The question gave her another problem. The clothes the aunts had found for her were a mix of some she had left behind when she married because they were worn or outdated, some of her aunts’ that had been altered to fit and some bought on a shopping expedition to Downham, the nearest town. Not wishing to be a financial burden on her aunts, she had been careful not to be extravagant. She could not understand why she had embarked on the journey to Highbeck without money or baggage. Aunt Harriet had said it must have been stolen from the wrecked coach before it had been retrieved, or perhaps the highwaymen had taken it.

That was another thing.

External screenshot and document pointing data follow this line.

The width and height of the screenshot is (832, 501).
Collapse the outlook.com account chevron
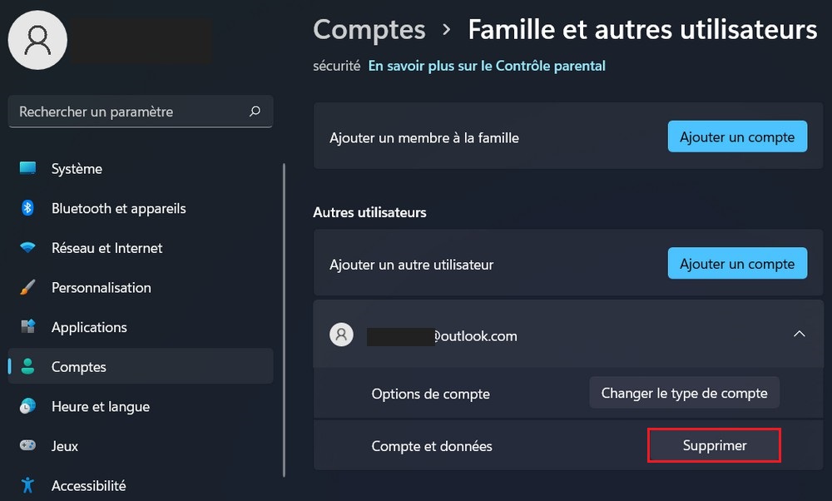point(799,335)
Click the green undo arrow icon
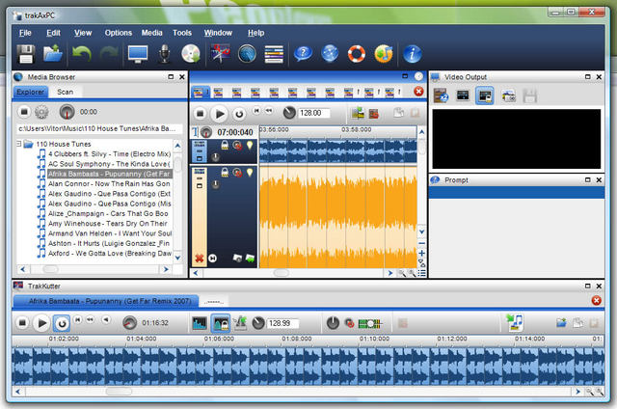 [x=83, y=54]
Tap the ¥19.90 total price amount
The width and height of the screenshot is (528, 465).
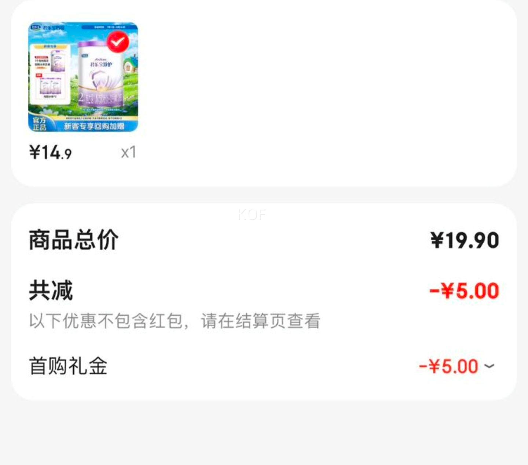point(465,240)
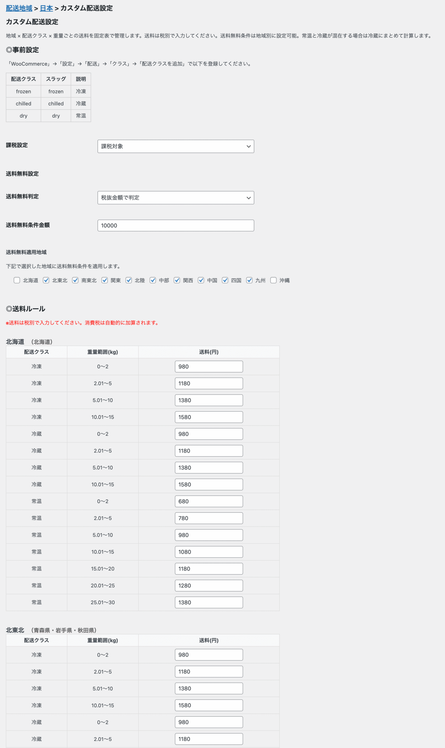Disable the 北陸 region checkbox
The image size is (445, 748).
(129, 280)
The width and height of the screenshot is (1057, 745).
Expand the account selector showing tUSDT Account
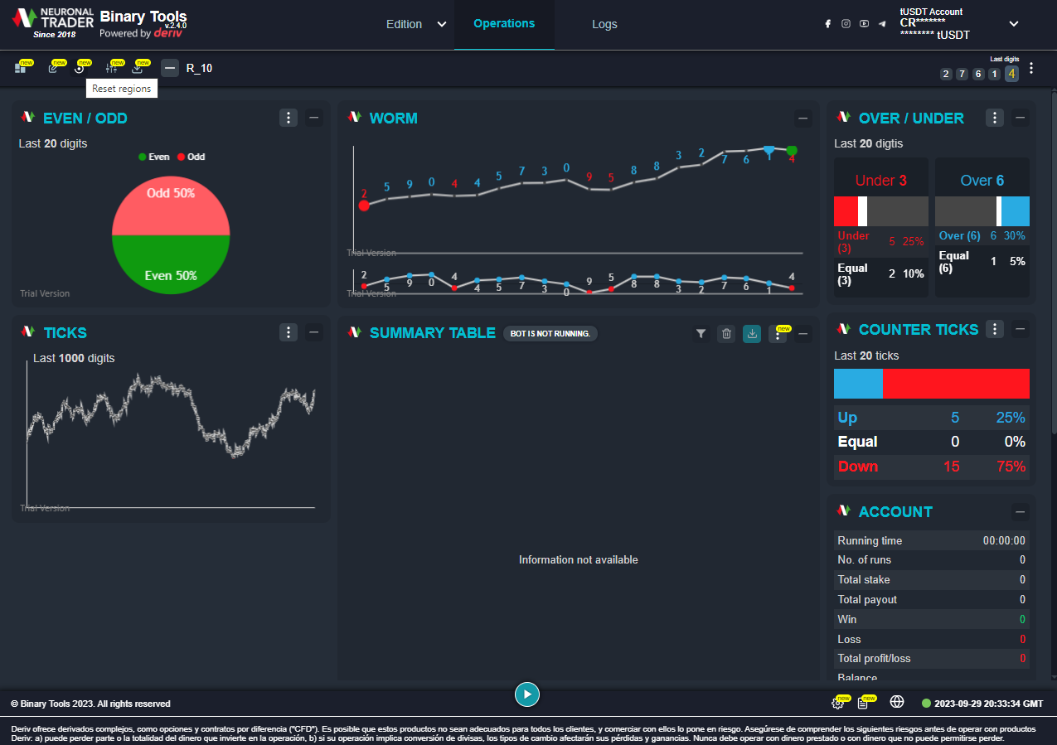[1014, 24]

The coach had been held up only minutes before it overturned, which must have been a frightening experience, but she did not even remember that. She would ask the Captain more about that at supper. Thinking of supper reminded her of her aunt’s question.

‘I think the Watteau gown we altered will do well enough,’ she said. The soft blue taffeta sack dress had been one of Harriet’s and was not intended to fit closely. Its very full back fell in folds from shoulder to floor and the front was laced over white embroidered stays and finished with a blue ribbon bow just above her bosom. The same ribbon decorated the sleeves, which fitted closely to the elbow and then frilled out to her wrists in a froth of lace. It had been easy to alter it to fit her.